There's a lot she could answer to that, starting with her parents, her friends, and a lot of examples in their shared past, but she stops. Justin doesn't rush a problem head on so much anymore. He's learning how to sidle by it and leave little crumbs for others to follow. It's actually kind of cool, if she wasn't the target. He's saying, either way's fine, but don't stop because you're scared.
Do it or don't, but be sure why. Leaning into the doorway, she thinks on everything he's not saying and then, everything else that he won't. "What if it was just a one-time thing?"
"Then it was just a one-time thing."
That’s not what scares her. "What if it's not?"

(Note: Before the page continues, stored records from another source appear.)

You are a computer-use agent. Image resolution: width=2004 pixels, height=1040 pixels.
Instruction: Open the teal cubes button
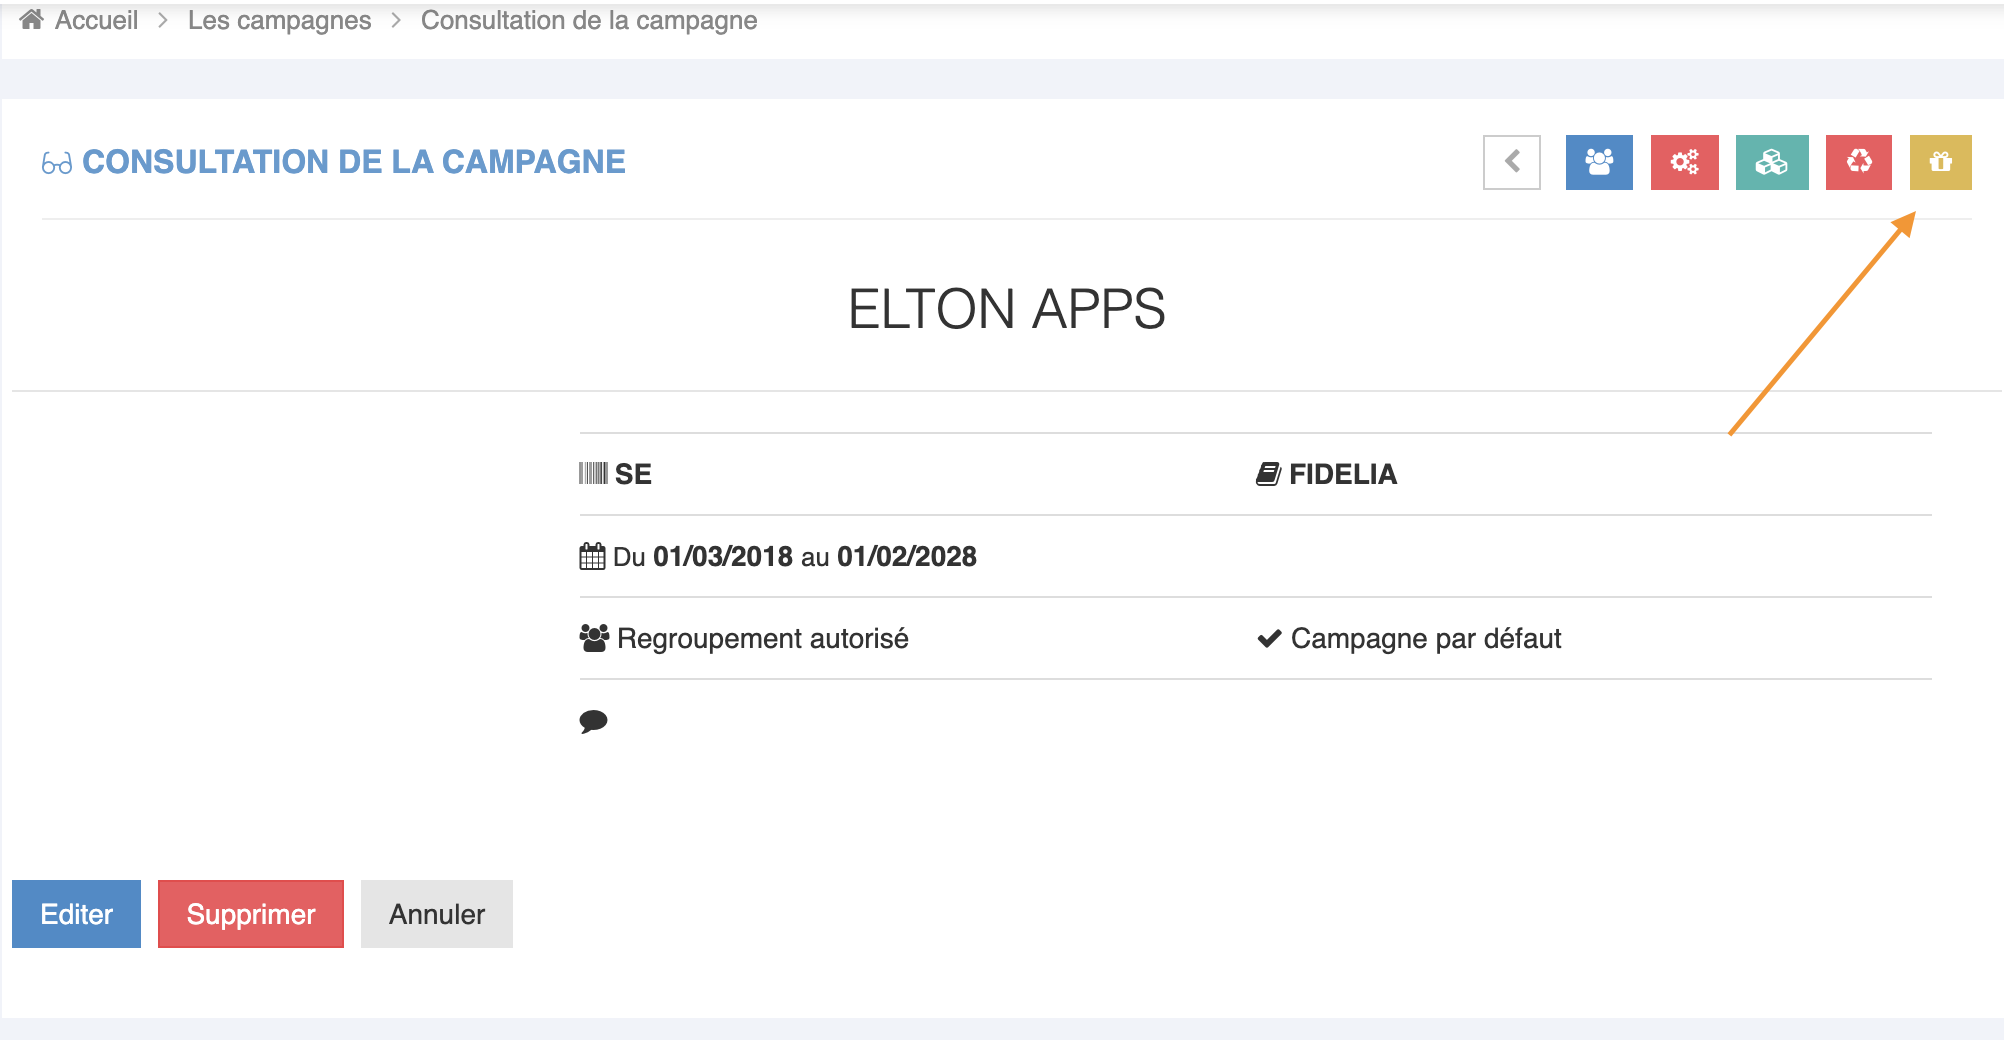(1771, 162)
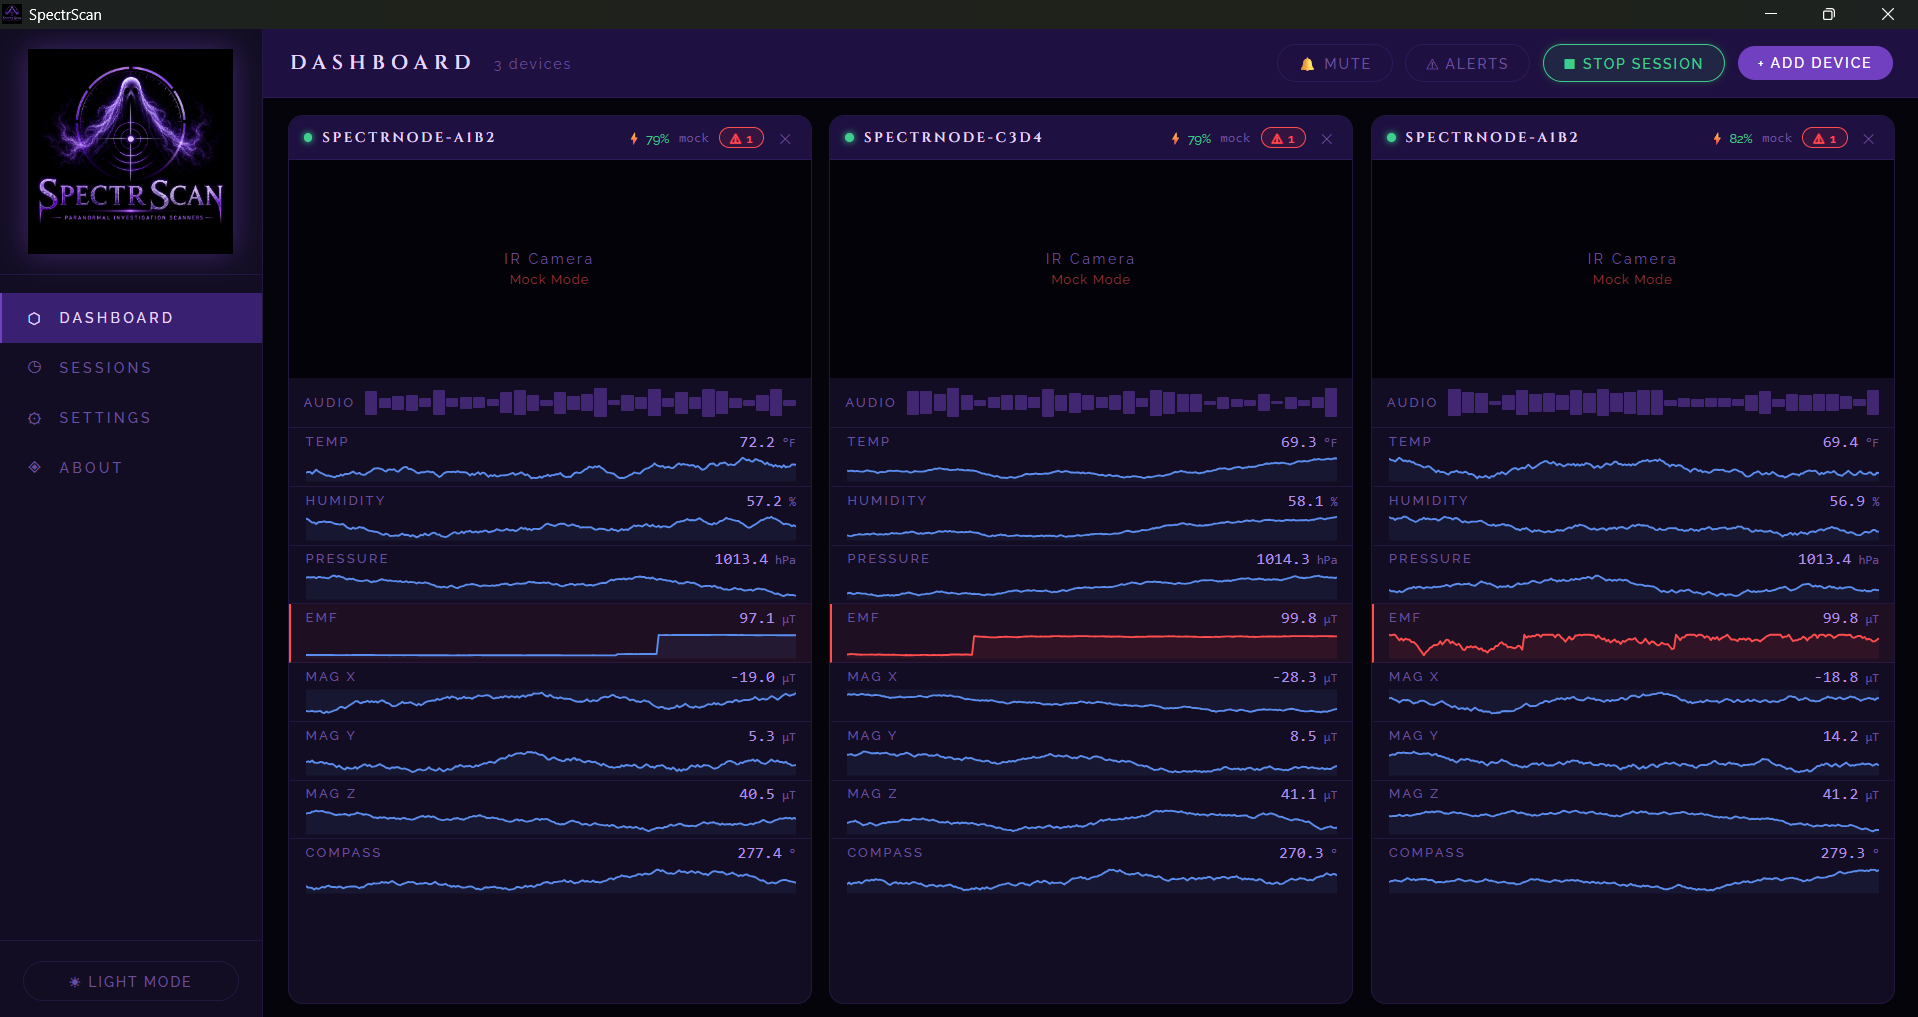Click the IR Camera view of third device
1918x1017 pixels.
pyautogui.click(x=1632, y=269)

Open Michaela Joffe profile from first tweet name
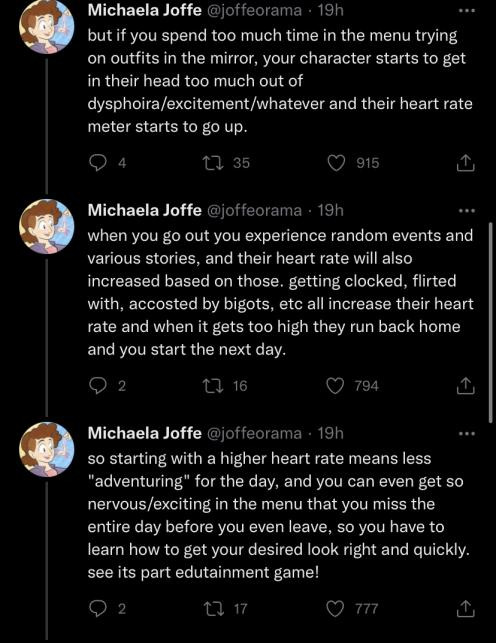tap(144, 10)
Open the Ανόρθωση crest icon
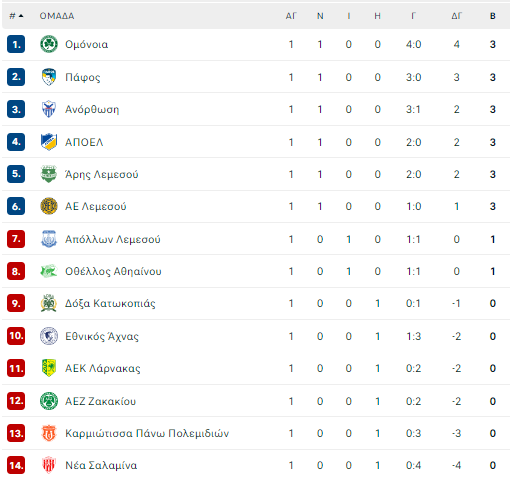Viewport: 510px width, 481px height. coord(49,109)
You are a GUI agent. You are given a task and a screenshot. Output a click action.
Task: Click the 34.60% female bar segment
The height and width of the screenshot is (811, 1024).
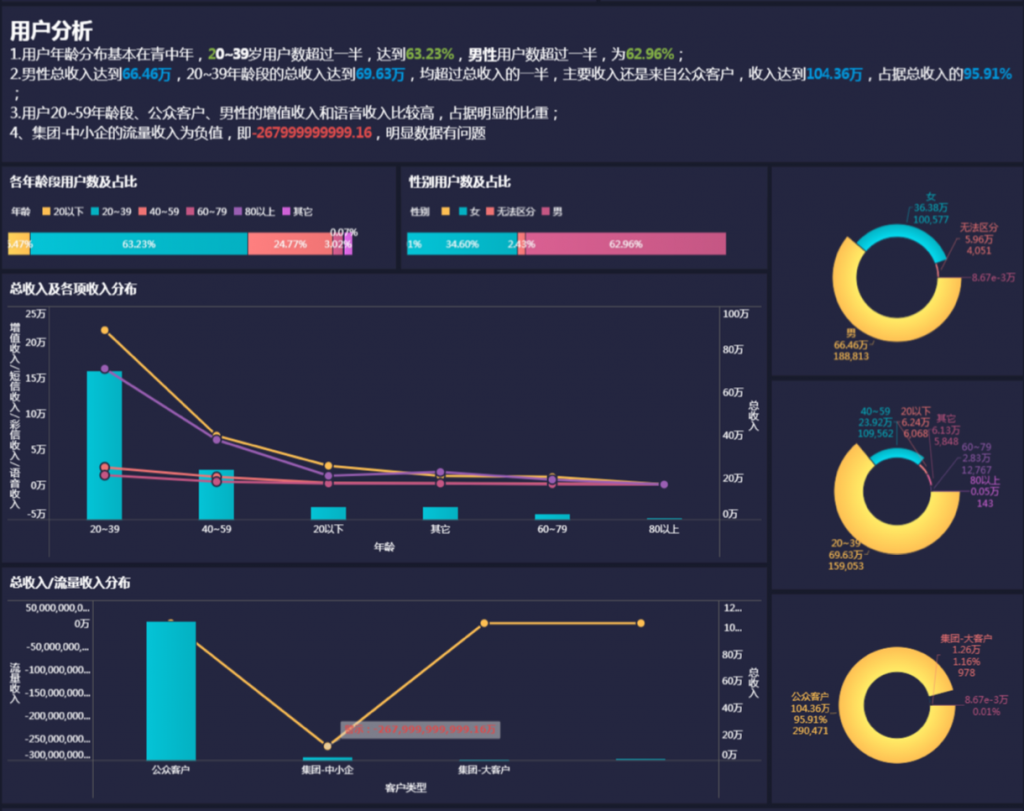coord(463,244)
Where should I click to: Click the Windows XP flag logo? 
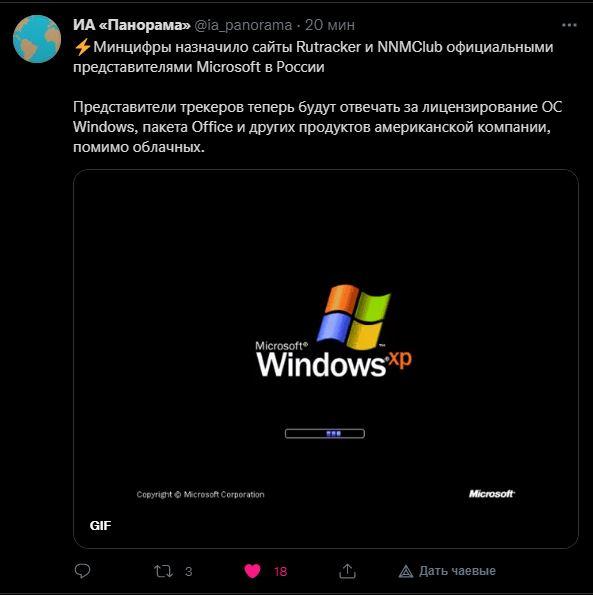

Justin looks up from contemplation of a variety of long sleeve t-shirts. "Then it's not."
Fuck him.
“I can’t think about this now,” she spits, suddenly furious at the way he’s being the calm, rational one. That’s her job, and sorry, but there are no vacancies.
“So don’t think,” he presses. “Just call her.”
“Why do I have to decide now?” It was supposed to be an accusation, but it comes out like a desperate question, and she hates that she expects him to have the answer.
“Because if you don’t do it now, you never will.”
“Would that be so terrible?” She sounds desperate again, even though she meant to be offhand. He just stares at her, suggesting the answer with those fucking knowing eyes, and she has the absurd urge to call Brian and bitch at him, because Justin never used to be calm and wise and omniscient like this, and she’s sure it has something to do with learning to untangle the twisted inner workings of the Kinney mind.
Bastards, both of them.
“Give me the fucking phone.” Her voice is trembling like that last pathetic leaf clinging to a wind-battered tree, and Holy God, what did she just say? Then the phone is in her hands, and she can’t think anymore.